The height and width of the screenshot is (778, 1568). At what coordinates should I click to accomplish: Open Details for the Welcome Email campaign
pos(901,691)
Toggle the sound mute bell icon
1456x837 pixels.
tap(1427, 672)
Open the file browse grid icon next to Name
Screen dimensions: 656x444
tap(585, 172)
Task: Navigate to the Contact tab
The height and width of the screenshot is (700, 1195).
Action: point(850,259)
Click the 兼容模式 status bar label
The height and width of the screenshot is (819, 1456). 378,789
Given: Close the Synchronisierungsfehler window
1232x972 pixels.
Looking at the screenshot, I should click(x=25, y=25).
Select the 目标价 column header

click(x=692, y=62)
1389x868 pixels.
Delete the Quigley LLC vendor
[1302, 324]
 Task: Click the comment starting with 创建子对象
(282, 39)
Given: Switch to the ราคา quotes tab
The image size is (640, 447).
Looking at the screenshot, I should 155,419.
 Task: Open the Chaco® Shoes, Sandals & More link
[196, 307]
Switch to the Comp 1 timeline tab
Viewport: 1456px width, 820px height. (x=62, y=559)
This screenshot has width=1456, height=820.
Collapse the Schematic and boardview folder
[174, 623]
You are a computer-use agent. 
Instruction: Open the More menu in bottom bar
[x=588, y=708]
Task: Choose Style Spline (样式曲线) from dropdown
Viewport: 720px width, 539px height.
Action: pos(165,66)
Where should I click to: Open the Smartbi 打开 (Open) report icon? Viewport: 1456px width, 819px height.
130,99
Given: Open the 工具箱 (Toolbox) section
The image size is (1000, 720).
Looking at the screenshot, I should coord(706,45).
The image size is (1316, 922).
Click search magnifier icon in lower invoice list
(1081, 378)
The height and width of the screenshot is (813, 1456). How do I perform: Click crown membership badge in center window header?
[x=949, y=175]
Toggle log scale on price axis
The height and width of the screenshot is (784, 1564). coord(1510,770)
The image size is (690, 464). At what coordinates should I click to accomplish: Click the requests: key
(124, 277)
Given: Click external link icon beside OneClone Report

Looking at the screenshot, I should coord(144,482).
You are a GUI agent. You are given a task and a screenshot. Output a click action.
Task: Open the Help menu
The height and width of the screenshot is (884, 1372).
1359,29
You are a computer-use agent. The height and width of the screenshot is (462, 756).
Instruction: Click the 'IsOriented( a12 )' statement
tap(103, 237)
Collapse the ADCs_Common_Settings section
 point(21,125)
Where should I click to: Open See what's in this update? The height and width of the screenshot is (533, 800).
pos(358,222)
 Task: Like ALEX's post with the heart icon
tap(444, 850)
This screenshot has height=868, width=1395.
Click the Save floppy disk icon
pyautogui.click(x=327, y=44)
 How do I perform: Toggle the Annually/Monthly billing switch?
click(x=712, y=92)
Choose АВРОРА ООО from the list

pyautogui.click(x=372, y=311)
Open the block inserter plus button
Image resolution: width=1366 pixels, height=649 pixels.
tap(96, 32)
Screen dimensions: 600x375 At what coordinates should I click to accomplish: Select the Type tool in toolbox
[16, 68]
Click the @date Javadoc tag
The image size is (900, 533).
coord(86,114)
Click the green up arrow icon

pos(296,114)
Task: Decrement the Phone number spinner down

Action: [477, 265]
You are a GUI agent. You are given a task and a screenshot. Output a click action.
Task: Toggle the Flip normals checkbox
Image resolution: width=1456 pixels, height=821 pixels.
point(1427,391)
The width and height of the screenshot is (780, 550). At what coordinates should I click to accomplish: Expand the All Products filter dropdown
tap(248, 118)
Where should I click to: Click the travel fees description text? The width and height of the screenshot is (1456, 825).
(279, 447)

* [Exercise description]: Format the rows above as a JSON list of strings, with each line as its own string and blank lines omitted.

* [Task response]:
[
  "The height and width of the screenshot is (778, 1568). At what coordinates should I click to accomplish: Open Details for the Welcome Email campaign",
  "pos(901,691)",
  "Toggle the sound mute bell icon",
  "1456x837 pixels.",
  "tap(1427, 672)",
  "Open the file browse grid icon next to Name",
  "Screen dimensions: 656x444",
  "tap(585, 172)",
  "Task: Navigate to the Contact tab",
  "The height and width of the screenshot is (700, 1195).",
  "Action: point(850,259)",
  "Click the 兼容模式 status bar label",
  "The height and width of the screenshot is (819, 1456). 378,789",
  "Given: Close the Synchronisierungsfehler window",
  "1232x972 pixels.",
  "Looking at the screenshot, I should click(x=25, y=25).",
  "Select the 目标价 column header",
  "click(x=692, y=62)",
  "1389x868 pixels.",
  "Delete the Quigley LLC vendor",
  "[1302, 324]",
  " Task: Click the comment starting with 创建子对象",
  "(282, 39)",
  "Given: Switch to the ราคา quotes tab",
  "The image size is (640, 447).",
  "Looking at the screenshot, I should 155,419.",
  " Task: Open the Chaco® Shoes, Sandals & More link",
  "[196, 307]",
  "Switch to the Comp 1 timeline tab",
  "Viewport: 1456px width, 820px height. (x=62, y=559)",
  "This screenshot has width=1456, height=820.",
  "Collapse the Schematic and boardview folder",
  "[174, 623]",
  "You are a computer-use agent. ",
  "Instruction: Open the More menu in bottom bar",
  "[x=588, y=708]",
  "Task: Choose Style Spline (样式曲线) from dropdown",
  "Viewport: 720px width, 539px height.",
  "Action: pos(165,66)",
  "Where should I click to: Open the Smartbi 打开 (Open) report icon? Viewport: 1456px width, 819px height.",
  "130,99",
  "Given: Open the 工具箱 (Toolbox) section",
  "The image size is (1000, 720).",
  "Looking at the screenshot, I should coord(706,45).",
  "The image size is (1316, 922).",
  "Click search magnifier icon in lower invoice list",
  "(1081, 378)",
  "The height and width of the screenshot is (813, 1456). How do I perform: Click crown membership badge in center window header?",
  "[x=949, y=175]",
  "Toggle log scale on price axis",
  "The height and width of the screenshot is (784, 1564). coord(1510,770)",
  "The image size is (690, 464). At what coordinates should I click to accomplish: Click the requests: key",
  "(124, 277)",
  "Given: Click external link icon beside OneClone Report",
  "Looking at the screenshot, I should coord(144,482).",
  "You are a GUI agent. You are given a task and a screenshot. Output a click action.",
  "Task: Open the Help menu",
  "The height and width of the screenshot is (884, 1372).",
  "1359,29",
  "You are a computer-use agent. The height and width of the screenshot is (462, 756).",
  "Instruction: Click the 'IsOriented( a12 )' statement",
  "tap(103, 237)",
  "Collapse the ADCs_Common_Settings section",
  " point(21,125)",
  "Where should I click to: Open See what's in this update? The height and width of the screenshot is (533, 800).",
  "pos(358,222)",
  " Task: Like ALEX's post with the heart icon",
  "tap(444, 850)",
  "This screenshot has height=868, width=1395.",
  "Click the Save floppy disk icon",
  "pyautogui.click(x=327, y=44)",
  " How do I perform: Toggle the Annually/Monthly billing switch?",
  "click(x=712, y=92)",
  "Choose АВРОРА ООО from the list",
  "pyautogui.click(x=372, y=311)",
  "Open the block inserter plus button",
  "Image resolution: width=1366 pixels, height=649 pixels.",
  "tap(96, 32)",
  "Screen dimensions: 600x375 At what coordinates should I click to accomplish: Select the Type tool in toolbox",
  "[16, 68]",
  "Click the @date Javadoc tag",
  "The image size is (900, 533).",
  "coord(86,114)",
  "Click the green up arrow icon",
  "pos(296,114)",
  "Task: Decrement the Phone number spinner down",
  "Action: [477, 265]",
  "You are a GUI agent. You are given a task and a screenshot. Output a click action.",
  "Task: Toggle the Flip normals checkbox",
  "Image resolution: width=1456 pixels, height=821 pixels.",
  "point(1427,391)",
  "The width and height of the screenshot is (780, 550). At what coordinates should I click to accomplish: Expand the All Products filter dropdown",
  "tap(248, 118)",
  "Where should I click to: Click the travel fees description text? The width and height of the screenshot is (1456, 825).",
  "(279, 447)"
]